(Data listing Opens)

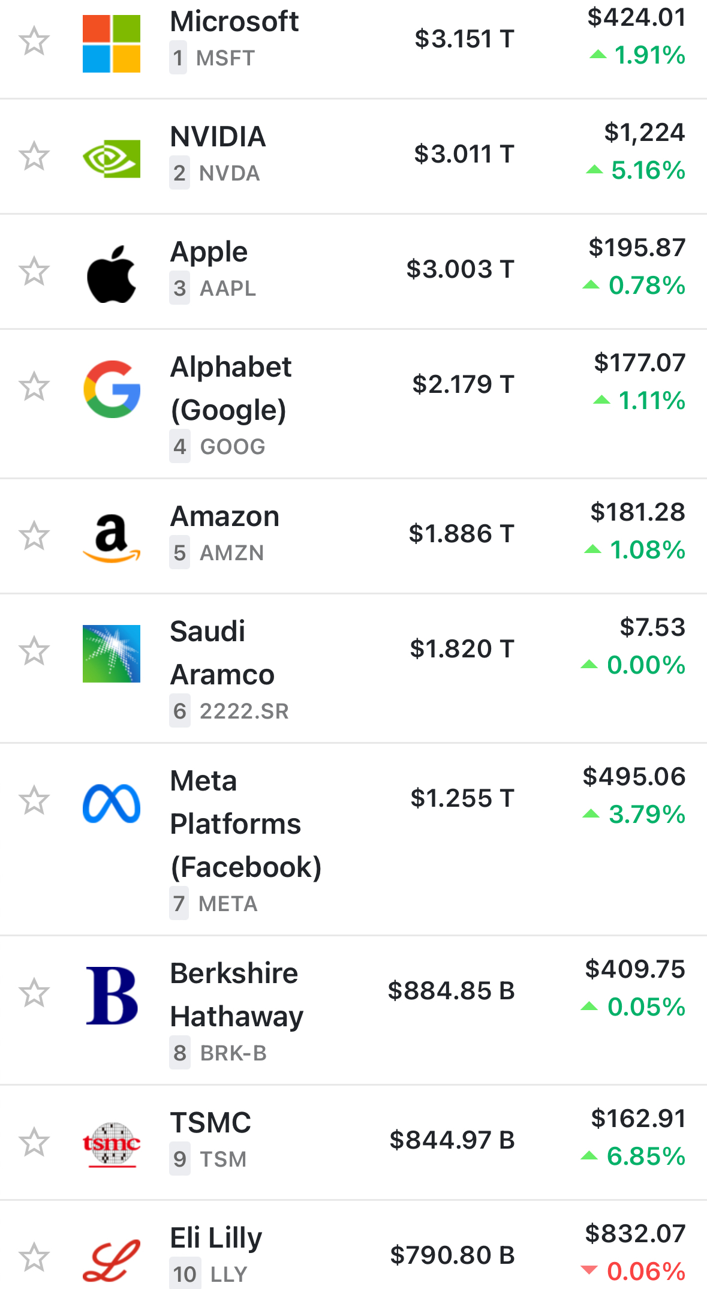Add Berkshire Hathaway to favorites

34,993
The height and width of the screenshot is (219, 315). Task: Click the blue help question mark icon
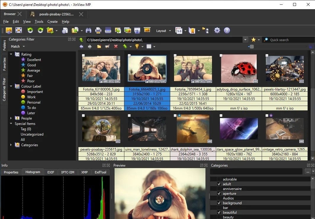point(227,30)
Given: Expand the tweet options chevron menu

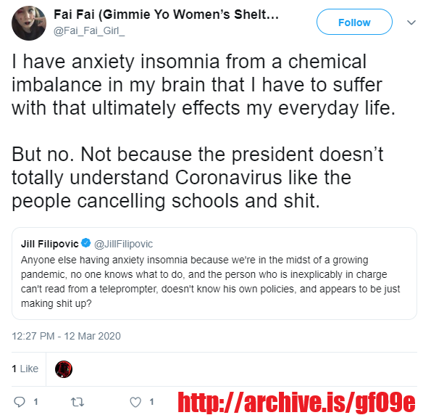Looking at the screenshot, I should [x=411, y=22].
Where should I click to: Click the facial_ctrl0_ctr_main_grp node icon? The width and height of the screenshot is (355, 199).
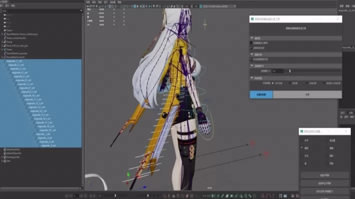point(5,46)
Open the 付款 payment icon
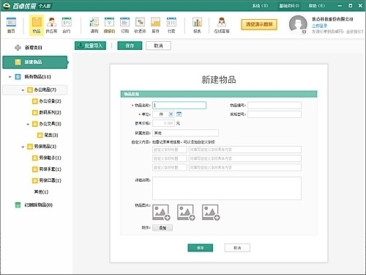366x275 pixels. [x=171, y=25]
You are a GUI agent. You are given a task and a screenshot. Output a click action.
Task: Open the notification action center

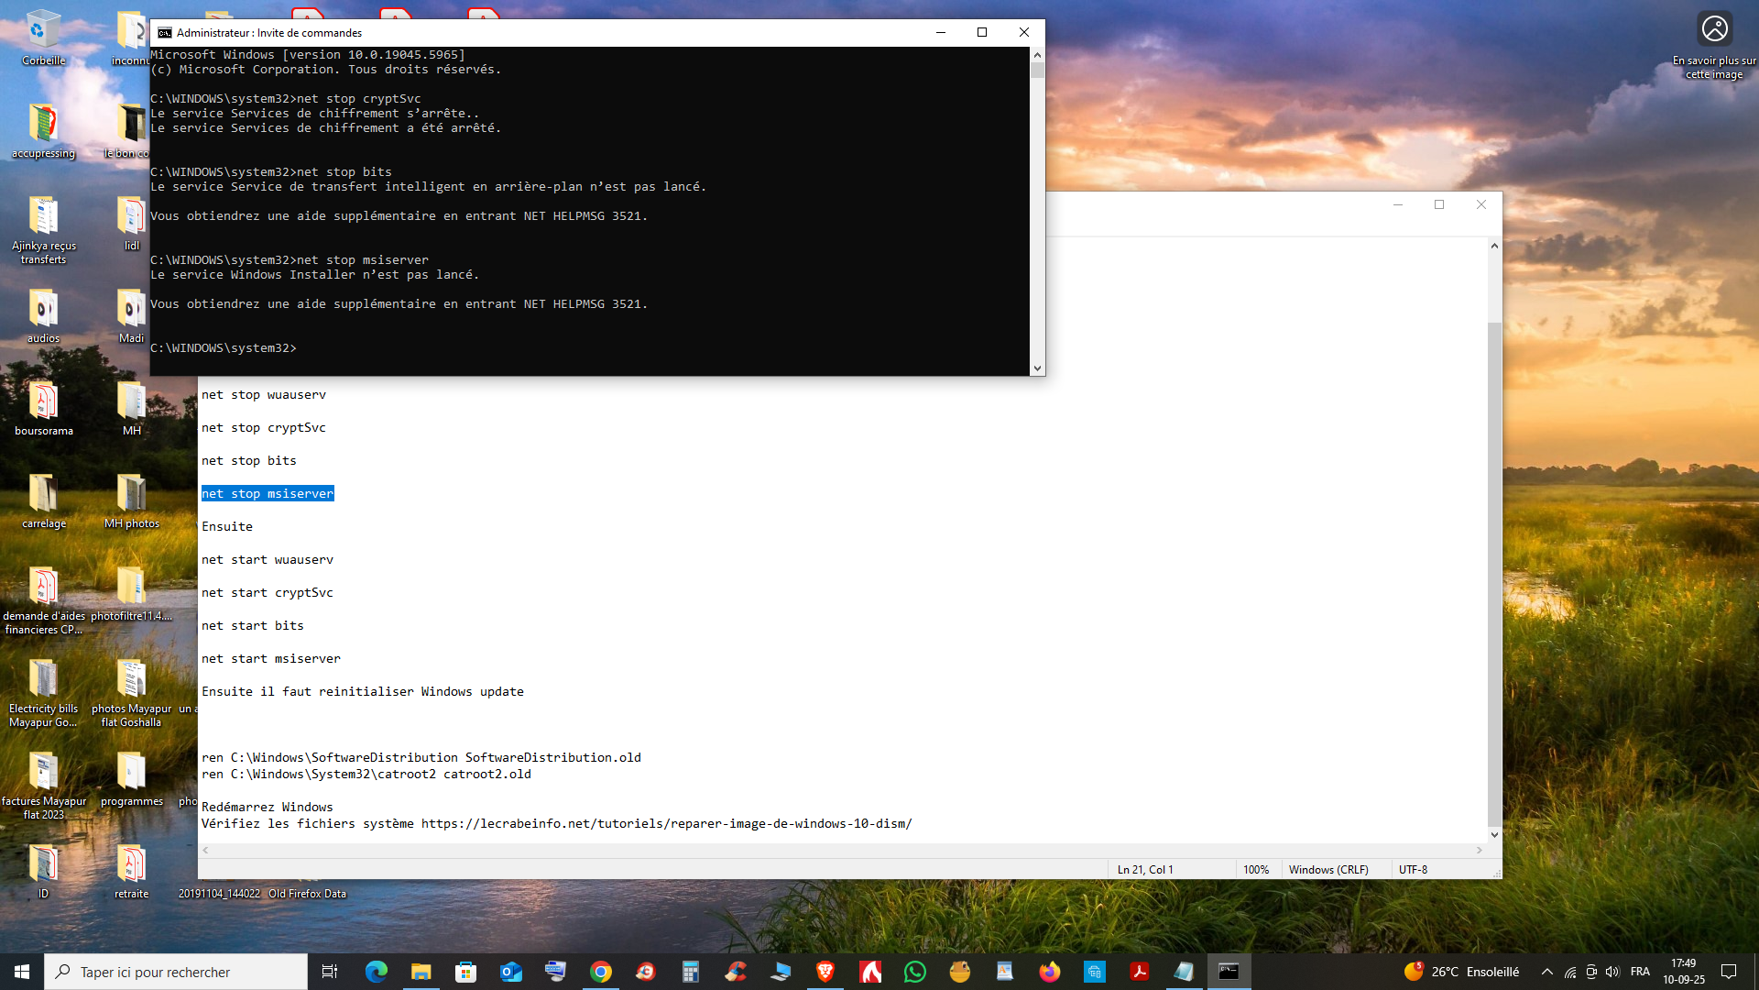pyautogui.click(x=1729, y=972)
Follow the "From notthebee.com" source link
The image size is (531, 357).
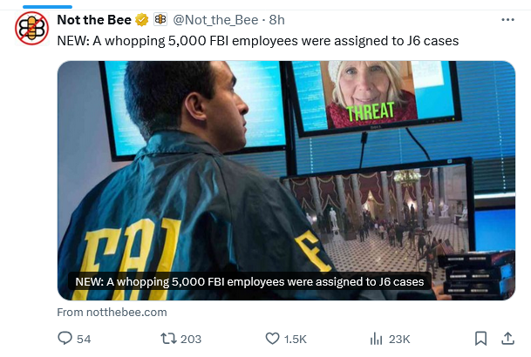(112, 312)
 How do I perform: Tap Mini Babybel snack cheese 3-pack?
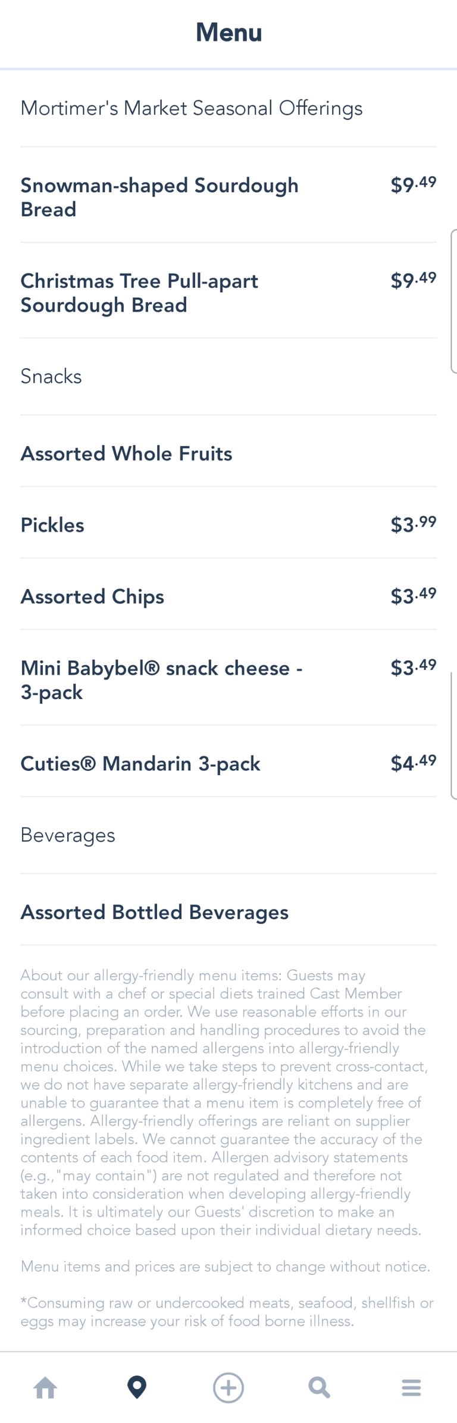161,680
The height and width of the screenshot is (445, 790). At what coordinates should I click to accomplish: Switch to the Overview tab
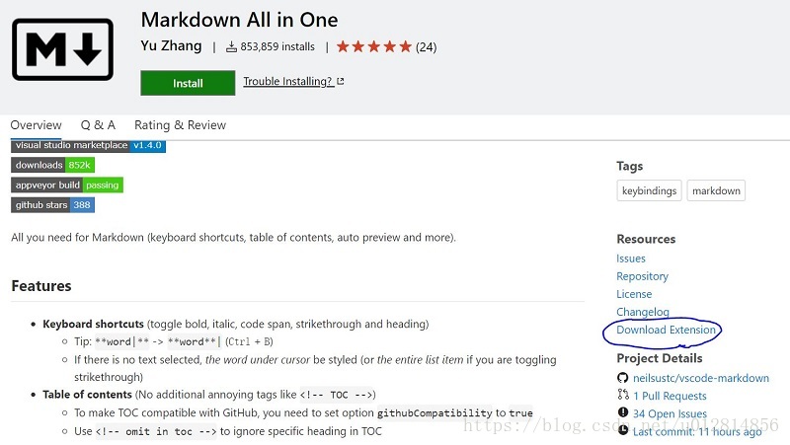(36, 125)
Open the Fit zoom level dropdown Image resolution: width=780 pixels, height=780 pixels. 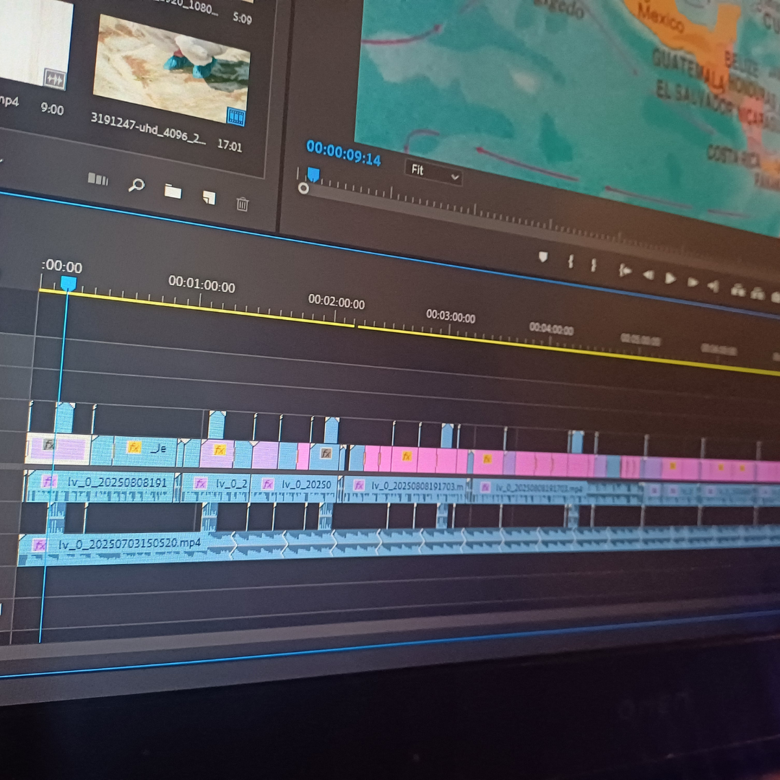tap(433, 172)
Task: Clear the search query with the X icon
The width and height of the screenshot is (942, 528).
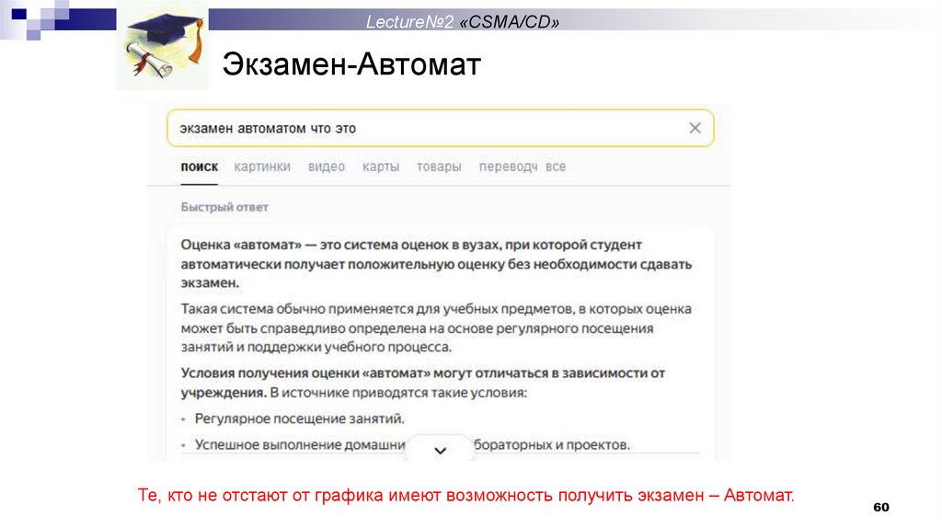Action: point(695,128)
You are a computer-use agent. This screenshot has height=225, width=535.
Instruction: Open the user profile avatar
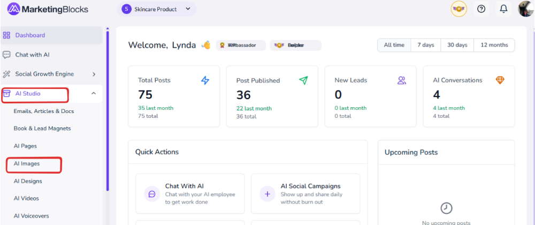[x=525, y=9]
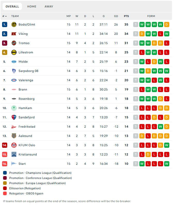The height and width of the screenshot is (205, 175).
Task: Switch to the HOME tab
Action: coord(32,6)
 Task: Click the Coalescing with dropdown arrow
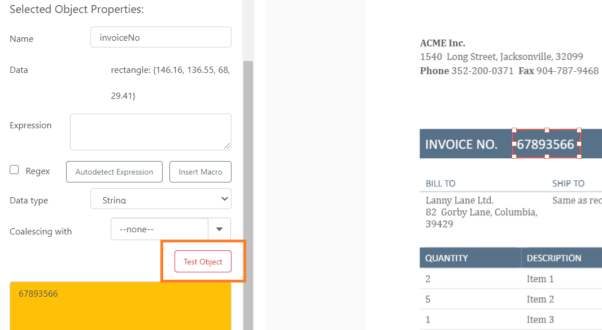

(Data listing Closes)

**Work instructions**.
Find the word "agent" in the entries and show each line where it is found.

**Task output**.
You are a GUI agent. You are given a task and a screenshot. Output a click action.
You are a computer-use agent. This screenshot has height=225, width=535.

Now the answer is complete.